### OBJETIVO DEL EJERCICIO
Reescriba el fragmento citado comenzando en "Observe la imagen: es" y terminando en "y se cierra.", con "soldados" en lugar de "marines".

Observe la imagen: es solo un asta, una bandera y seis marines. A simple vista, puede suponerse que no requiere gran fuerza colocar el mástil en posición vertical, enterrarlo, apisonar la base e irse a seguir vapuleando samuráis, “que a eso vinimos”. Con dos hombres hubiera bastado, pero son seis, y ninguno se está quieto: uno clava el asta y el resto, en posición inclinada, de empuje, la sostiene en modo “esto me está costando que no veas”. Hay uno que incluso se estira, en el borde exterior, para siquiera rozar la vara, pero no lo logra, al menos no en el milisegundo en que el diafragma de la cámara se abre y se cierra.
El conjunto, sin embargo, está logrado, y cuando el presidente F.D. Roosevelt lo ve, le parece un excelente motivo para ilustrar los bonos de guerra con que el país estaba sufragando la compra de material bélico y el mantenimiento de las tropas. Solo con el bono de los chicos de Iwo Jima se colectaron en seis semanas unos 26.000 millones de dólares.

### MATERIAL RECOPILADO
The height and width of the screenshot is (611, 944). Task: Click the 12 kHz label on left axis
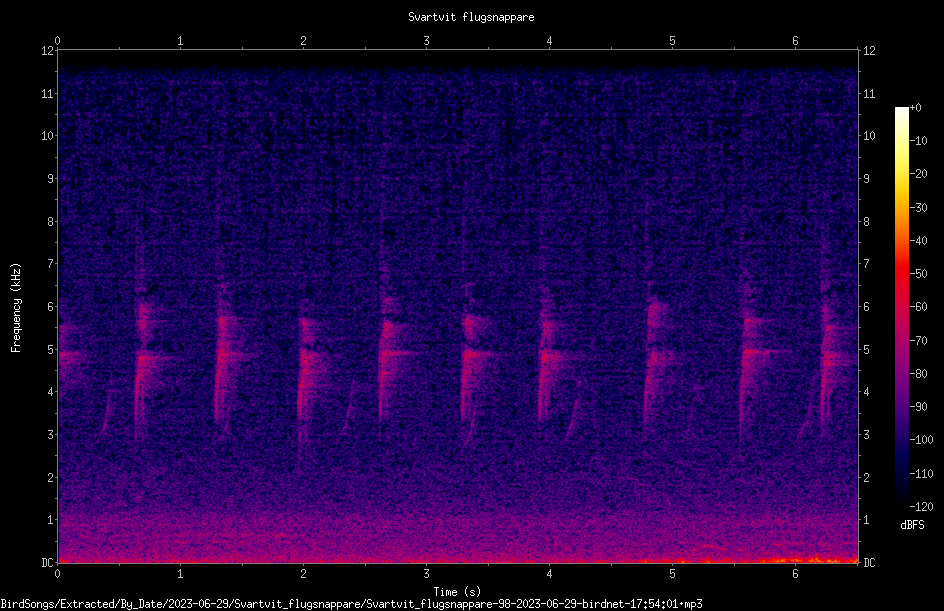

### RESPUESTA
Observe la imagen: es solo un asta, una bandera y seis soldados. A simple vista, puede suponerse que no requiere gran fuerza colocar el mástil en posición vertical, enterrarlo, apisonar la base e irse a seguir vapuleando samuráis, “que a eso vinimos”. Con dos hombres hubiera bastado, pero son seis, y ninguno se está quieto: uno clava el asta y el resto, en posición inclinada, de empuje, la sostiene en modo “esto me está costando que no veas”. Hay uno que incluso se estira, en el borde exterior, para siquiera rozar la vara, pero no lo logra, al menos no en el milisegundo en que el diafragma de la cámara se abre y se cierra.